Kinda. I made some brief research - before starting the project - on wheatstone bridges alternatives and I (think) I found something that explained how I could control my circuit by placing an opamp in Resistance "X" and then having a parallel of resistors on the output (I really don't know the proper terms, was a brief reading).

However, it is required for me to use a wheatstone bridge.

I've designed it properly but I'm still having issues on the output voltage of my I.A. My calcs aren't near my simulation results, and vice versa.

For example, while I calculate a gain 2x for certain resistances, I only get 1.3x on my simulation. I know it is intended to simulate real life situations (since the op amps won't ever be ideal IRL) but still. The difference is way too much that it makes me doubt my circuit.
 

ericgibbs

Joined Jan 29, 2010
11,088
hi jonaas,
The bridge you are using should work OK, confirm that your bridge is configured as per this image.

**EXERCISE BRIEF**
Continue the forum thread about the Wheatstone bridge and instrumentation amplifier, starting right after its last sentence.

**Rows on where targets are found**
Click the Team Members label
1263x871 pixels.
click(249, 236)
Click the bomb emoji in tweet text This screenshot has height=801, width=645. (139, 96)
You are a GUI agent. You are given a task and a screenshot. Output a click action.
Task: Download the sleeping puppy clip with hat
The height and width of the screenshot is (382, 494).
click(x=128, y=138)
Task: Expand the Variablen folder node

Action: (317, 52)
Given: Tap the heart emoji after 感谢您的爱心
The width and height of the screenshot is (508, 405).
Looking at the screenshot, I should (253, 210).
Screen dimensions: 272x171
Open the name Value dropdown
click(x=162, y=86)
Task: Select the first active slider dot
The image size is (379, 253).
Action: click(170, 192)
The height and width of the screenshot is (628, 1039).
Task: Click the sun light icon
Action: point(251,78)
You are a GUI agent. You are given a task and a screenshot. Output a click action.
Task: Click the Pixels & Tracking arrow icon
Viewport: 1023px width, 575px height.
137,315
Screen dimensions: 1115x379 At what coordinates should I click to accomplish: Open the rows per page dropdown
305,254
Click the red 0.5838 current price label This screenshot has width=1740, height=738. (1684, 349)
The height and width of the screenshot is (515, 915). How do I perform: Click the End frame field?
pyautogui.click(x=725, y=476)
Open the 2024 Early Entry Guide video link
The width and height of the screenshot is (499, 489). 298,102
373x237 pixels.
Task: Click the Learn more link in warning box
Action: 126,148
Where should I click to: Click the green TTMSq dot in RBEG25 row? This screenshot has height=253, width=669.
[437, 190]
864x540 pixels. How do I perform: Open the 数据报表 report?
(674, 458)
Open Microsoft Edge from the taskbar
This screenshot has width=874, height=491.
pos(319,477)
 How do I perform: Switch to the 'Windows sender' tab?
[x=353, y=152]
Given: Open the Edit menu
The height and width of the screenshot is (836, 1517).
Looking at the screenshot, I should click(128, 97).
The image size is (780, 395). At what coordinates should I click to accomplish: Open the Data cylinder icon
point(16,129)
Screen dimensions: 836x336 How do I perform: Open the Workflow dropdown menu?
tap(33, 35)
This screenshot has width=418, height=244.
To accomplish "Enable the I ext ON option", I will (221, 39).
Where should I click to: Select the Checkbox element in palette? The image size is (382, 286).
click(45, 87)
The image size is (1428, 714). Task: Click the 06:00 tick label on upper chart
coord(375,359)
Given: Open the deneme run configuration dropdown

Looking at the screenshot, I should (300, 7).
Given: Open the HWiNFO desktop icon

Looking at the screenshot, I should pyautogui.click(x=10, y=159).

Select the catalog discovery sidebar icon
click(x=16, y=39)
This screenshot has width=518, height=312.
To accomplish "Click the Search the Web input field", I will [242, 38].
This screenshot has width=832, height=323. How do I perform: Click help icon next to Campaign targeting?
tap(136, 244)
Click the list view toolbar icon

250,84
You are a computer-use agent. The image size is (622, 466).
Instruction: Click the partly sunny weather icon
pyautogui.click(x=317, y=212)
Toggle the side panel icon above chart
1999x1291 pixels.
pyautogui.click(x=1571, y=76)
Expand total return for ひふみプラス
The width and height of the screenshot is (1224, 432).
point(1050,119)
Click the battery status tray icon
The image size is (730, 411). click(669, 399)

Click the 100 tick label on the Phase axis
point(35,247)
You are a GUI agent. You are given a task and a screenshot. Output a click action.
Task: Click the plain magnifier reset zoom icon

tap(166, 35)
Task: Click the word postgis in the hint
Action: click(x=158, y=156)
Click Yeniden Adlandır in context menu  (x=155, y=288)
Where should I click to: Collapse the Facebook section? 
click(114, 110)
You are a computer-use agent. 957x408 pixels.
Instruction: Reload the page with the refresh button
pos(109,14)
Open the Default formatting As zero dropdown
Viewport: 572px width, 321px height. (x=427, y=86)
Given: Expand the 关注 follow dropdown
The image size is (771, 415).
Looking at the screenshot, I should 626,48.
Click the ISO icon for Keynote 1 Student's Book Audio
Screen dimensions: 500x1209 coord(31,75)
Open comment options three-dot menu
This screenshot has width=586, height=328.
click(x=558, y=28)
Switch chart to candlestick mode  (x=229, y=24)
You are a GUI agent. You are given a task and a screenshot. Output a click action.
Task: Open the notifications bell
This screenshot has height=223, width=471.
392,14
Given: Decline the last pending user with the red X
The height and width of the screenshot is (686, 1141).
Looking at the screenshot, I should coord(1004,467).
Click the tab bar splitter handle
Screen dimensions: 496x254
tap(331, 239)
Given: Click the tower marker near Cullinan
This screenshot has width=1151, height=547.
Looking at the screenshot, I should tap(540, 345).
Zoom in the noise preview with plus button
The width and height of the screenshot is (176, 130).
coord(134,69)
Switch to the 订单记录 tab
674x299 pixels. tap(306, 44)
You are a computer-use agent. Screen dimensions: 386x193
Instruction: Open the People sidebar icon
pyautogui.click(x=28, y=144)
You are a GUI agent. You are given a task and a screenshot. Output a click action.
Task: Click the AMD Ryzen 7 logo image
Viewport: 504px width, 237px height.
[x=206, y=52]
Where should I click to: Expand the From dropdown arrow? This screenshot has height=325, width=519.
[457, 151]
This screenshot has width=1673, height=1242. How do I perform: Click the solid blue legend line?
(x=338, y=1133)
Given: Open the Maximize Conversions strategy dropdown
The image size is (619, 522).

**OUTPUT FOR THIS TASK**
Also measure the thermistor resistance [ disconnected from the bridge] and post the value and also the ambient temperature of the thermistor.

With the thermistor in the bridge, measure Vdiff and post the value. [ I am assuming the bridge supply is 12Vdc and the thermistor is in the 55C thru 150C temperature range.?]

I suspect you have a problem in your wiring.

E


EDIT:
Are you running your tests at Ambient temperatures.???
At 20C for example the bridge will be well out off balance and the Vdiff will be negative.
Your design range is 55C thru 150C.

Added:
Spanning your thermistor over 0C thru +150C, at 20C Tamb gives -3.73V !
Ref 2nd image.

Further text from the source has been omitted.